= Height zeta function =

In mathematics, the height zeta function of an algebraic variety or more generally a subset of a variety encodes the distribution of points of given height.

==Definition==
If S is a set with height function H, such that there are only finitely many elements of bounded height, define a counting function

$N(S,H,B) = \#\{ x \in S : H(x) \le B \} .$

and a zeta function

$Z(S,H;s) = \sum_{x \in S} H(x)^{-s} .$

==Properties==
If Z has abscissa of convergence β and there is a constant c such that N has rate of growth

$N \sim c B^a (\log B)^{t-1}$

then a version of the Wiener–Ikehara theorem holds: Z has a t-fold pole at s = β with residue c.a.Γ(t).

The abscissa of convergence has similar formal properties to the Nevanlinna invariant and it is conjectured that they are essentially the same.

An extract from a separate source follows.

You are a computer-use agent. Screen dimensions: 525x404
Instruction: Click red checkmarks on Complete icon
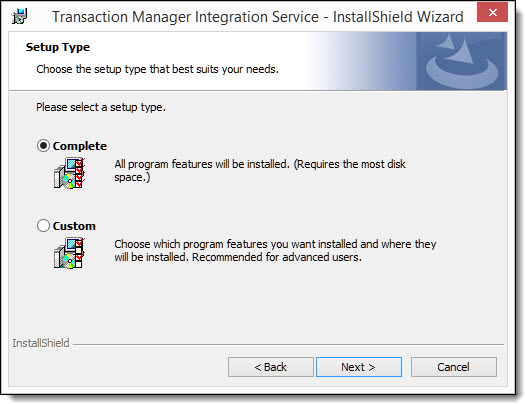click(81, 173)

More precisely, Batyrev–Manin conjectured the following. Let X be a projective variety over a number field K with ample divisor D giving rise to an embedding and height function H, and let U denote a Zariski-open subset of X. Let α = α(D) be the Nevanlinna invariant of D and β the abscissa of convergence of Z(U, H; s). Then for every ε > 0 there is a U such that β < α + ε: in the opposite direction, if α > 0 then α = β for all sufficiently large fields K and sufficiently small U.